Der angefochtene Bescheid wird wegen Rechtswidrigkeit seines Inhaltes aufgehoben.

Der Bund hat dem Beschwerdeführer Aufwendungen in der Höhe von S 11.570,-- binnen zwei Wochen bei sonstiger Exekution zu ersetzen. Das Mehrbegehren wird abgewiesen.

Begründung

Der Beschwerdeführer erwarb von einer Dentistin deren Praxis mit sämtlichen Geräten und Einrichtungsgegenständen, Werkzeugen und der Patientenkartei sowie mit gesondertem Vertrag die im Wohnungseigentum des Gatten der Dentistin stehenden Ordinationsräumlichkeiten von diesem.
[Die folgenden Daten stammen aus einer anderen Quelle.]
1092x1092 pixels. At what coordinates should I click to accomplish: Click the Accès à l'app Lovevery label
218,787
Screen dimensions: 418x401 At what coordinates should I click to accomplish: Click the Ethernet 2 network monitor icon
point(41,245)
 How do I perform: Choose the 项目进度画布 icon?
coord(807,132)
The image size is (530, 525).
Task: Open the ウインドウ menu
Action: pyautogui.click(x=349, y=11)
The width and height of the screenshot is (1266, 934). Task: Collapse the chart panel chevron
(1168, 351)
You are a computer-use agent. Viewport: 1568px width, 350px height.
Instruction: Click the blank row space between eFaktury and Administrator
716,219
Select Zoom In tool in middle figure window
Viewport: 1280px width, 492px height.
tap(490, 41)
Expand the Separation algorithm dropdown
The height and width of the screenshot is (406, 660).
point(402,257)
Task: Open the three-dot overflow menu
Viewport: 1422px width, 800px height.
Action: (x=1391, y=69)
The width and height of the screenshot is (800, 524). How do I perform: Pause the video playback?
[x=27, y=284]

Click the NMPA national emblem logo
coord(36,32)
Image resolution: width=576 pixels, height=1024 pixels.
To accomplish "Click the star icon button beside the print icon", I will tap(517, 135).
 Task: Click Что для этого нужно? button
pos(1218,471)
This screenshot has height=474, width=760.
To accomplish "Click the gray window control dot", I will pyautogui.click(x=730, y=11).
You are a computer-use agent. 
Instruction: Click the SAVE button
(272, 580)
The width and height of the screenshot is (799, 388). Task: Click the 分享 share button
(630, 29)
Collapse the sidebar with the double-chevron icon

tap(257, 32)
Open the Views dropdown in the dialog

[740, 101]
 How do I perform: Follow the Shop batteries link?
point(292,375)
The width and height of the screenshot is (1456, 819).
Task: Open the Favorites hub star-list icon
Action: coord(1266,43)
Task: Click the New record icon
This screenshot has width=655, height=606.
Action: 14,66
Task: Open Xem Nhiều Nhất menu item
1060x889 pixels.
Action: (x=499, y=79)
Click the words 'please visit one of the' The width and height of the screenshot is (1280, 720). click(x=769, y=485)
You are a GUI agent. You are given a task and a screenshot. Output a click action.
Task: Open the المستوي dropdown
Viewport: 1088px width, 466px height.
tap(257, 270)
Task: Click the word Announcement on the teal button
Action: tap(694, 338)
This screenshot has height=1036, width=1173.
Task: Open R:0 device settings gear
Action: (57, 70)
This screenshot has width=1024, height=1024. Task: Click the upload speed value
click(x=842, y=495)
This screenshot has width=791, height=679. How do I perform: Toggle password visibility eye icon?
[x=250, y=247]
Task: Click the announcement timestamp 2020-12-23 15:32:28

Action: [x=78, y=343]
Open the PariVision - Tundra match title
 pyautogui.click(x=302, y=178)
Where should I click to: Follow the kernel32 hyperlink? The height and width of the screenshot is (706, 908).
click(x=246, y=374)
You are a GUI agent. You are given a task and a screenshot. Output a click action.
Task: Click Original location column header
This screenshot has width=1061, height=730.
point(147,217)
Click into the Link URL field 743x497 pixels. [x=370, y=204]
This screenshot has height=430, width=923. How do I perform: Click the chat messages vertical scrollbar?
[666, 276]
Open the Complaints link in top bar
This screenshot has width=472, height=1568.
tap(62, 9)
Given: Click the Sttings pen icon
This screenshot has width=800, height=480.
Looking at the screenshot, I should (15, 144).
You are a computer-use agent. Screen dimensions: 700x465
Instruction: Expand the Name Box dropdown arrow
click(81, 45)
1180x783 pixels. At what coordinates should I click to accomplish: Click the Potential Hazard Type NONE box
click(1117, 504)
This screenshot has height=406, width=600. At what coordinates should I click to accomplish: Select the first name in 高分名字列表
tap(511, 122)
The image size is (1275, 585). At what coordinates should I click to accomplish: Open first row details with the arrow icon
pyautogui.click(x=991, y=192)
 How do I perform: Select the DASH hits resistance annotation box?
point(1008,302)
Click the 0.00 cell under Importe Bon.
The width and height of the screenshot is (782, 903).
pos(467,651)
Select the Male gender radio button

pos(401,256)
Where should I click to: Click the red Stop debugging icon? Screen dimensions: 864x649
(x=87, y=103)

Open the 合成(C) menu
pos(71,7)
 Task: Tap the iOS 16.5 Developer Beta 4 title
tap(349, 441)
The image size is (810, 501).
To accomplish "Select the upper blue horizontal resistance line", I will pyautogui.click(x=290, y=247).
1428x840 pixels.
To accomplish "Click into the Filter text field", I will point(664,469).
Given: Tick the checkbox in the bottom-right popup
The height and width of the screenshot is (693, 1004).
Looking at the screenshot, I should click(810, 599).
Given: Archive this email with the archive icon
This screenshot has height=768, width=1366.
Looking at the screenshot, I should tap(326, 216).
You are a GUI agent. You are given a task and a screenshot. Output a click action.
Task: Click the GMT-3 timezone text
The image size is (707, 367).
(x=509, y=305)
In seiner Einkommensteuererklärung für 1990 erklärte der Beschwerdeführer negative Einkünfte aus selbständiger Arbeit in Höhe von S 312.405,--. Darin (verlusterhöhend) enthalten ist eine Dotierung für Investitionsfreibeträge in Höhe von S 269.726,-- unter anderem für die angeführten Ordinationsräumlichkeiten. Für die oben angeführten Geräte und Einrichtungsgegenstände wurde ein Investitionsfreibetrag nicht geltend gemacht.

Im Einkommensteuerbescheid für 1990 bezifferte das Finanzamt ausgehend von Einkünften aus selbständiger Arbeit in Höhe von S 183.390,-- und unter Berücksichtigung nicht ausgleichsfähiger Verluste in Höhe von S 140.711,-- den Gesamtbetrag der Einkünfte mit S 42.679,--, und setzte das Einkommen mit 0 und eine Einkommensteuer gemäß § 33 EStG 1988 ebenfalls mit 0 fest.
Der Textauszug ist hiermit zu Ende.